Sommes-nous plus en sécurité ?

Tant que les employeurs ne seront pas tenus responsables de leurs actes en vertu du Code criminel, les travailleurs canadiens continueront de mourir en grand nombre sur leurs lieux de travail.

Le Congrès du travail du Canada a récemment publié un guide :  Les décès et accidents au travail : Un guide pour faire enquête sur la négligence criminelle par les entreprises lors de blessures sérieuses et de décès au travail. Le guide contient des instructions et des conseils en soutien aux travailleurs qui veulent obtenir des changements aux normes de santé et sécurité sur leur lieu de travail.

Trop souvent, les employeurs et les gouvernements négligent leur obligation de s’assurer que les travailleurs bénéficient de lieux de travail sains et sécuritaires.

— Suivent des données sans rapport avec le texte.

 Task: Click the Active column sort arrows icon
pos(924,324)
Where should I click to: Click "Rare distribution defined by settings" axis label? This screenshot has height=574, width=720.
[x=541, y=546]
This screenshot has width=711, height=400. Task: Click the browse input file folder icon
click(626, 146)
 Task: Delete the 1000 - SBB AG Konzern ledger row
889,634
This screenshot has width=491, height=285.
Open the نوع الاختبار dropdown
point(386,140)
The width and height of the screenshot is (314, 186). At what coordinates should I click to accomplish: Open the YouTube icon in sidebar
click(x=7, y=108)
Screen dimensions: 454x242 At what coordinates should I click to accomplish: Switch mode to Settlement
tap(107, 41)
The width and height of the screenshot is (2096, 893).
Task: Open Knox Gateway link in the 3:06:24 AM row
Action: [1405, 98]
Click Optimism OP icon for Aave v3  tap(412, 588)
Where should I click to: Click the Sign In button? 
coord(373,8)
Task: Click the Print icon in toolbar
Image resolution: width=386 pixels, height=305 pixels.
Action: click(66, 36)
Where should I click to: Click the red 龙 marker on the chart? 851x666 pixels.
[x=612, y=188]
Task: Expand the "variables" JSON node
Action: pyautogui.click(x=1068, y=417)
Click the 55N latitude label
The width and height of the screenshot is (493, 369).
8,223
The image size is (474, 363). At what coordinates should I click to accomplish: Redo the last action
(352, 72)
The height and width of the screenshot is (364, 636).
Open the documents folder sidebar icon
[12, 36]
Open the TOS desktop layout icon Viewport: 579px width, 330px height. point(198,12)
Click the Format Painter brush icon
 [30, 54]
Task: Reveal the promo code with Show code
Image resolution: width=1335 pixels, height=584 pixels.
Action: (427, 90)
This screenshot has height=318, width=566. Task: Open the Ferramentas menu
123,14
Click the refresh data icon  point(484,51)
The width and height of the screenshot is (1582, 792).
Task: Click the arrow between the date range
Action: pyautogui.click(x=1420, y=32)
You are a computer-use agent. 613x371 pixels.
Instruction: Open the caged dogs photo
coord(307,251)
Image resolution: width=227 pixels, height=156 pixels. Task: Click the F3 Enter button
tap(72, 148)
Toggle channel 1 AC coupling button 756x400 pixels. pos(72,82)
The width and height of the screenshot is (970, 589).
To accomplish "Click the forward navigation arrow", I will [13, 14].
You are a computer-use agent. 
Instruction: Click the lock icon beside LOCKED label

Les mineurs de Westray ont identifié des conditions de travail dangereuses, mais ils n’avaient pas de moyens légaux pour réclamer des changements. Ils ont payé de leur vie alors que l’employeur a échappé à toute responsabilité.

Aujourd’hui, grâce à plusieurs batailles menées par les syndicats, la loi est de notre côté. Mais comme les gouvernements et les employeurs refusent d’être tenus responsables de leurs actes, c’est à nous que revient la responsabilité d’exiger une application plus sévère de la loi et de faire en sorte que tous les travailleurs puissent retourner à la maison en santé et en sécurité à la fin de leur journée de travail.